Whereas the analyses started with 40 descriptors, based on extensive correlation and selectivity analyses, a subset model based on 18 descriptors was performing better than the model comprising all 40 descriptors. In view of the importance of the taxonomic composition of the set used in the model, it should be pointed out, that this may reflect a taxonomic bias for metazoan sequences that may not be valid for other taxonomic groups, such as, for example plant miRNA hairpins.
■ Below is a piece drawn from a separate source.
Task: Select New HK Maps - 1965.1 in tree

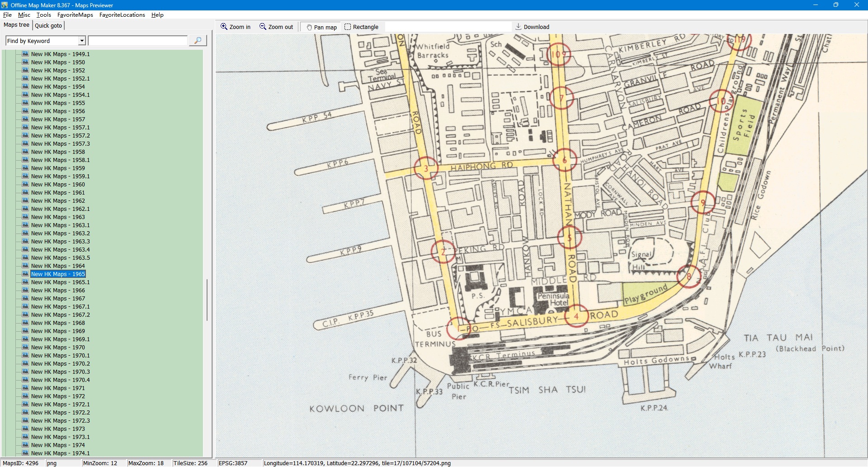Action: pos(60,282)
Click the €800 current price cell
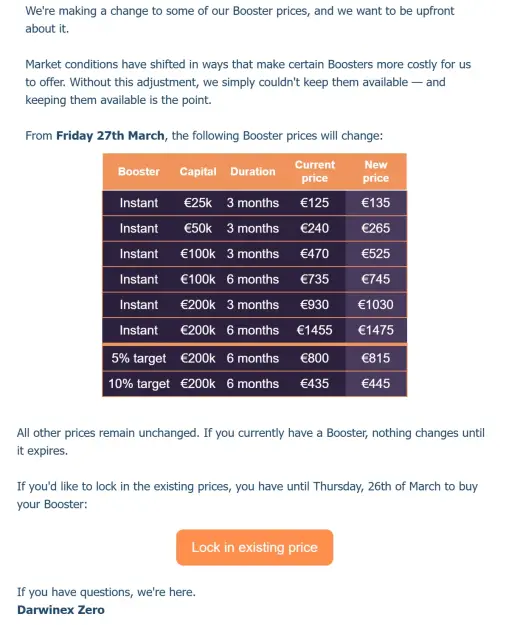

In the set of 18 most informative descriptors selected, it is remarkable that three descriptors that are generally considered important are not represented: GC content and the MFE randomization descriptors P and Z. GC-content is widely used as a pre-filtering step of in silico miRNA prediction methods , but is not among the 18 descriptors used in the final scoring models. The GC-content showed the highest variability in the (skewed-normal) mean over different taxonomic sets (data not shown), reflecting the apparently large variation in GC-content found among miRNA hairpins from different species. Any scoring model that includes the fitted distribution of GC-content would disqualify hairpin structures in species containing miRNAs with relatively high or low GC-content. Also the descriptors P and Z, based on MFE randomization shown to be significantly lower for miRNAs hairpins than for randomized sequences [37,38], were not among the18 descriptors selected. Although P and Z ranked among the most selective descriptors, they were excluded because of their strong correlation [see Additional file 3] with the most selective descriptor MFEahl index, in which the MFE is adjusted for hairpin length and GC-content.
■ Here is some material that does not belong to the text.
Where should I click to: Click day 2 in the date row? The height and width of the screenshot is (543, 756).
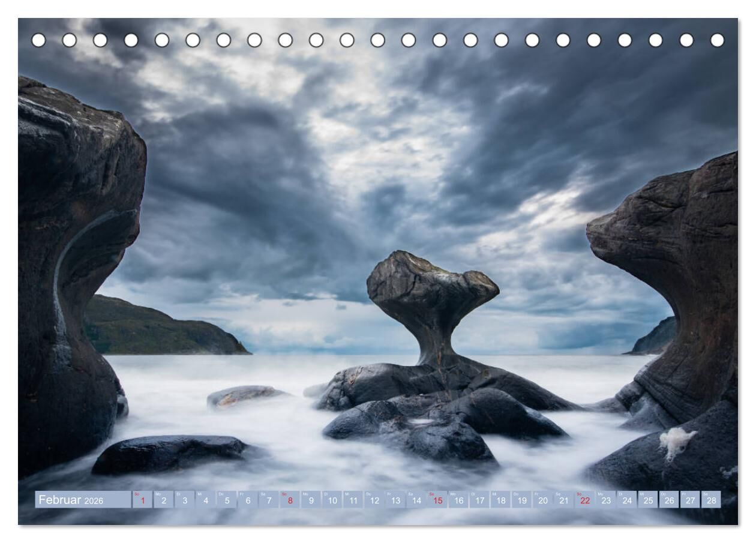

SVMs have similar aims as the L-score strategy and perform well in miRNA classification . In assessing and comparing the performance of different methods, however, several caveats should be considered. First, methods that use evolutionary conservation perform well on conserved miRNAs [25,11] but fail to detect species-specific or fast evolving miRNAs . The importance of the latter should not be underestimated. Second, the particular data set(s) on which the performance is achieved is important to the evaluation and comparison of the results from different methods. Unfortunately, there is no benchmark set of both positive and negative examples of miRNA hairpins available. Many methods are tailored on a specific organism and are likely to perform best in that exact context. Assembling a set of true negative sequences is particularly challenging: hairpins in non-coding RNAs, e.g. the set of tRNAs as used in , are likely to possess different and more diverse hairpin features than miRNA hairpins, whereas a set of genomic hairpins might contain bona fide miRNA hairpins. SVMs explicitly require negative examples for training and testing, whereas the L scoring method uses such a set only for benchmarking purposes. Third, data on prediction performance are not reported consistently in literature. Our method enables reporting of AUC performance as well as sensitivity and specificity values over the entire range of the ROC curve. Comparison with binary classifiers from other methods therefore requires transformation of the continuous outcome to a binary outcome by choosing an arbitrary threshold for L and using the associated sensitivity and specificity values as measure of the performance.
With these caveats in mind, we compared the performance of our method to three leading SVM-based methods miPred , RNAmicro  and miRNA SVM  Note that RNAmicro is based on multiple sequence alignments. Using different positive and negative datasets, these methods report the following values of sensitivity and specificity; 1) MiPred: 86.69% and 97.68%, using 323 human miRNAs as positive and 646 human genomic hairpins as negative set; 2) MiPred: 87.65% and 97.75%, using 1,918 Metazoan, non-human miRNAs as positive and 3,836 human genomic hairpins as negative set; 3) RNAmicro: 90% and 99%, using 147 Metazoan miRNA hairpin alignments as positive and 383 shuffled miRNA hairpin and tRNA alignments as negative set, and; 4) miRNA SVM: 90% and 95%, using 322 human miRNAs as positive and 3,000 random human genomic hairpins as negative set. These performances compare well to the values of 87.26% and 97.02% obtained in the 10 fold-cross validated performance of our L score model, using 203 Metazoan miRNA hairpins as positive and 200,000 randomly selected genomic hairpins from C. elegans as negative set. The performance of the L scoring model is most similar to that of miPred, which does not include sequence conservation as a parameter. An analysis of the performance of our model on sets of genomic hairpins other than those derived for the C. elegans genome is provided as Additional file [see Additional file 9].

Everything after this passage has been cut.